• _Supplied data_
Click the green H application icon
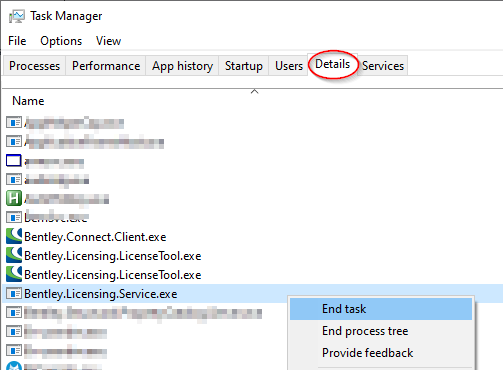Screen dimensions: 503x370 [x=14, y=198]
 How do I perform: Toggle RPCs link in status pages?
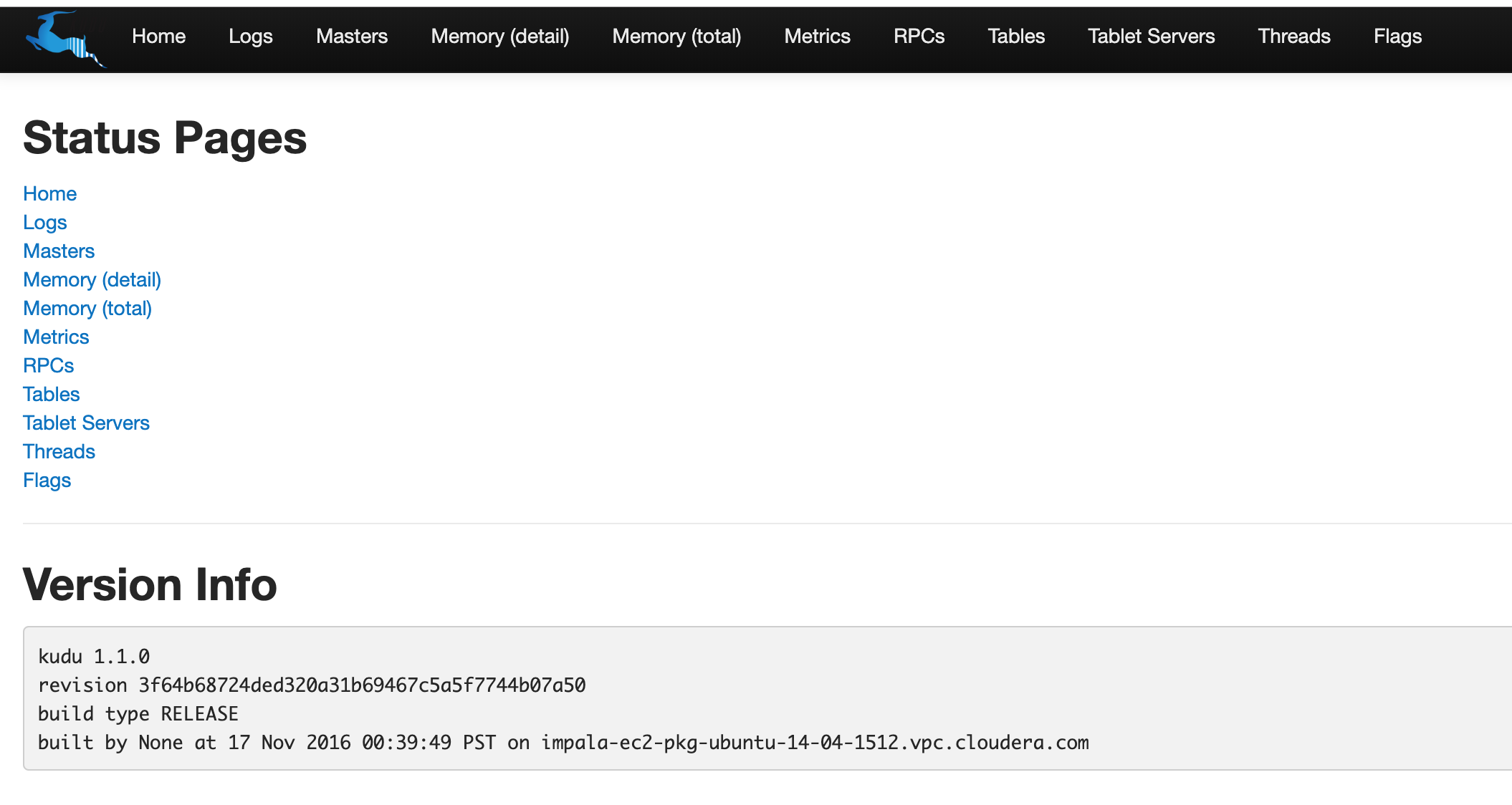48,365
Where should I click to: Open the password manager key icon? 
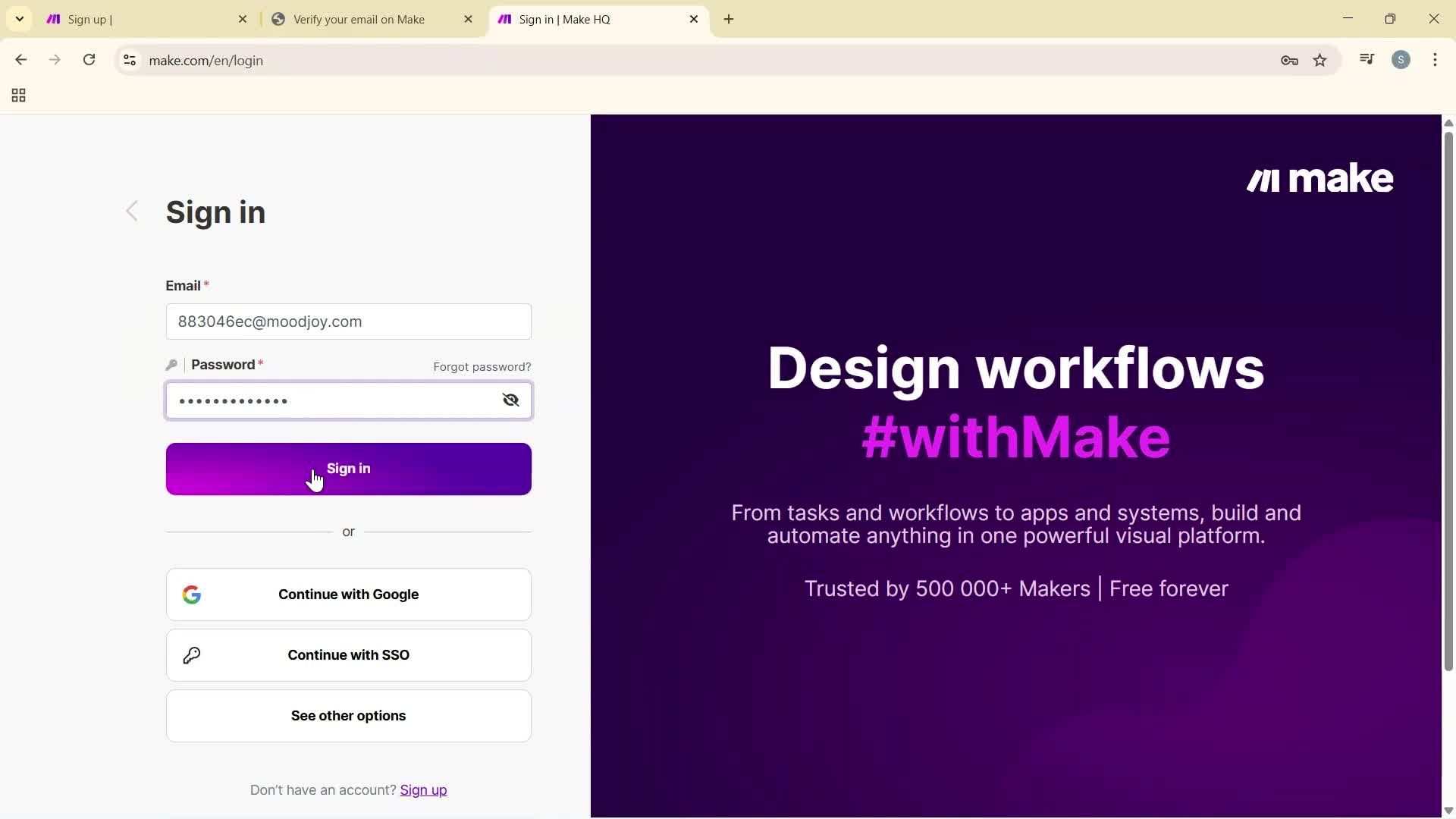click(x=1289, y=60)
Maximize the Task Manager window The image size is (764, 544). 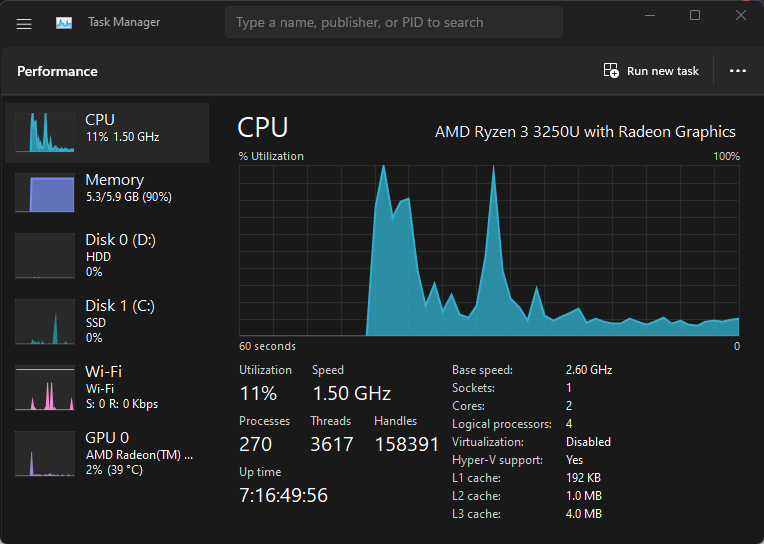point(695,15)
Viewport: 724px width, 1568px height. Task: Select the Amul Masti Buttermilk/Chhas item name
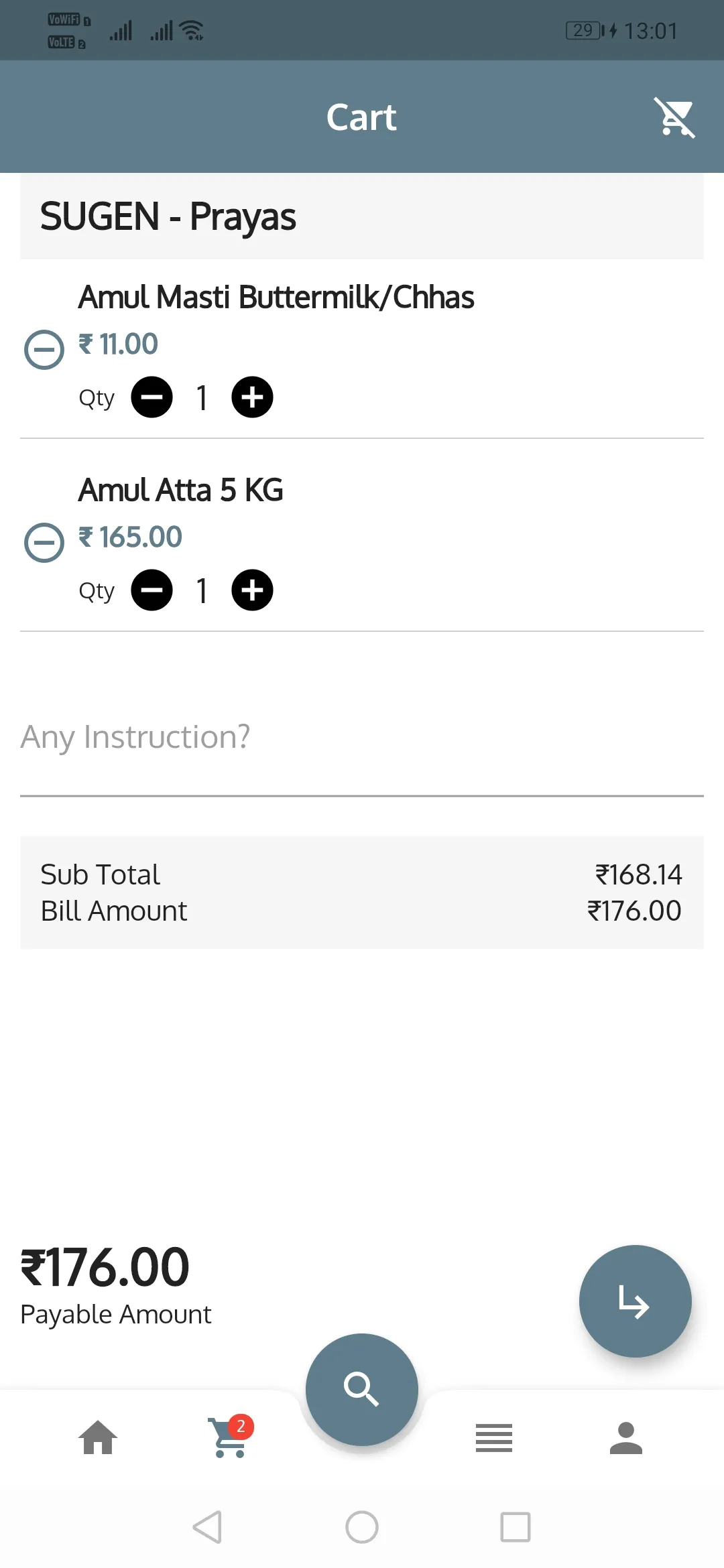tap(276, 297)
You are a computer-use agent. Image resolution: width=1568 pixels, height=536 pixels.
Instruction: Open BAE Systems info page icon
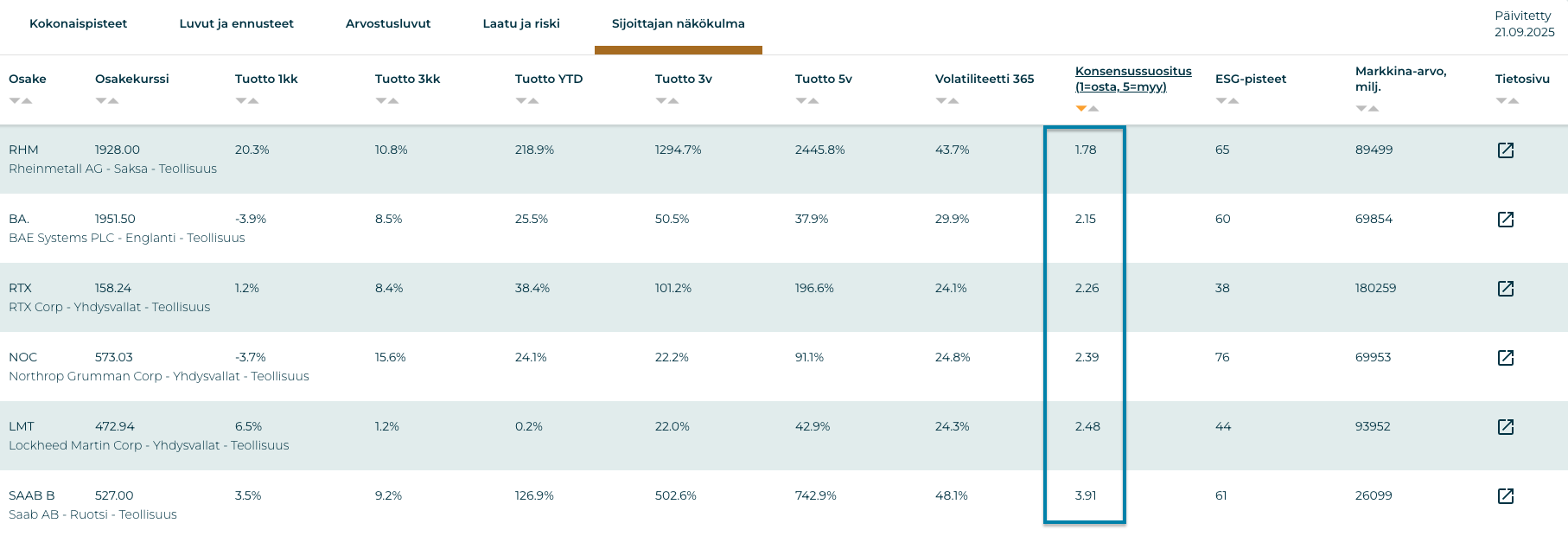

• _What to do_
Transcribe the rows from the line containing "Viewport: 724px width, 1568px" through the end of the rows, without the pictures.

• _Response_
Viewport: 724px width, 1568px height. Task: Select the Amul Masti Buttermilk/Chhas item name
tap(276, 297)
You are a computer-use agent. Image resolution: width=1568 pixels, height=536 pixels.
Instruction: Open BAE Systems info page icon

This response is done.